Experte: "Sozialleistungen ziehen keine Migration an"

Tim Müller leitet das Projekt "Migration und Sozialstaat", das vom Bundesarbeitsministerium gefördert wird. Dabei wurden Migrationsdaten von 160 Ländern ausgewertet. Dann wurden diese Zahlen verglichen mit dem Anteil der staatlichen Sozialausgaben am jeweiligen Bruttoinlandsprodukt. Das Ergebnis laut Müller: "Sozialleistungen ziehen keine Migration an. Selbst wenn wir so einen Effekt finden, ist er einfach realistischerweise so gering, dass er nicht viel ins Gewicht fällt." Wanderungen zwischen Ländern mit hohen Sozialleistungen seien viel wahrscheinlicher als Wanderungen von einem sehr armen Land in ein wohlhabendes.
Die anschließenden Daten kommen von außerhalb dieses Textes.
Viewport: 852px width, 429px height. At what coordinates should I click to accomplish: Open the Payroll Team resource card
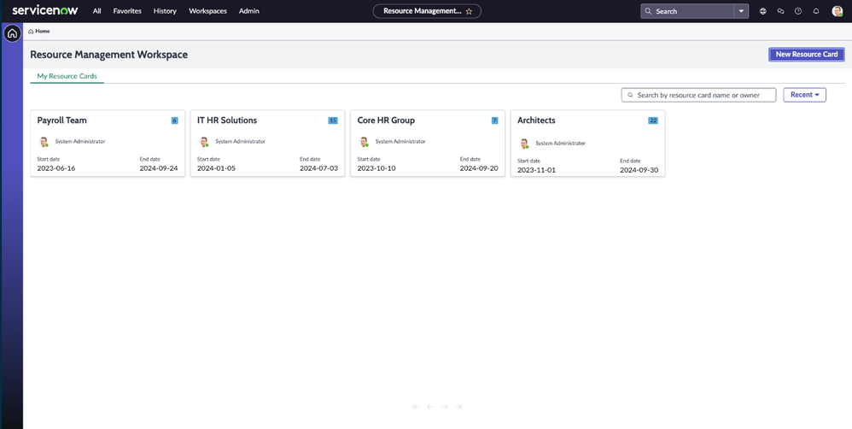[x=62, y=120]
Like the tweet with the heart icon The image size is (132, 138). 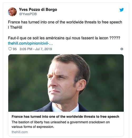click(10, 49)
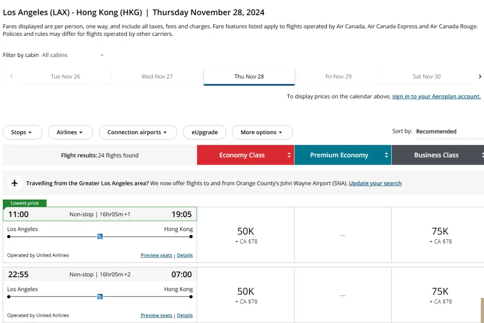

Nachgewiesene Faktoren, die Migration begünstigen, sind laut Tim Müller: Größe und Wirtschaftskraft der Länder. Stabile demokratische Verhältnisse in Ländern. Höhere Gesundheitsausgaben machten ein Land ebenso attraktiver, hier kann Müller aber nicht genau sagen, woran das liegen könnte. Eine gewisse Rolle spielen laut Studien auch "Netzwerk-Effekte", also wenn schon Familie, Freunde und Bekannte im Zielland sind. Als Beleg für diese Zusammenhänge nennt Müller die USA: Die Sozialleistungen im Land mit der weltweit höchsten Zuwanderung seien im Vergleich mit Europa "sehr gering".

Arbeitsmigration zahlenmäßig bedeutsamer als Flucht

Müller und sein Team konnten bei der Datenauswertung nicht zwischen Geflüchteten und anderen Migranten unterscheiden. Müller untersuchte aber Daten, die zwischen Personen mit hohem und niedrigem Einkommen unterschieden. Wenn hohe Sozialleistungen wirklich ein Pull-Faktor seien, dann müssten "logischerweise die Personen in der prekären Situation sich sagen: 'Jetzt gehe ich in ein besonders reiches Land oder in eines, wo die Sozialleistungen besonders gut sind'". Doch diesen Zusammenhang habe er nicht gefunden.

Zahlenmäßig betrachtet sei der Anteil der Arbeitsmigration sowieso "um ein Vielfaches stärker" als der der Flucht-Migration, so Müller. Dasselbe sagte auch Tobias Heidland, Leiter des Forschungszentrums Internationale Entwicklung am Kieler Institut für Weltwirtschaft (IfW), im Oktober 2022 dem Faktenfinder der Tagesschau: "Im Normalfall sind 90 Prozent oder mehr der Migration vor allem Arbeits- und Bildungsmigration, das meiste davon innerhalb der EU."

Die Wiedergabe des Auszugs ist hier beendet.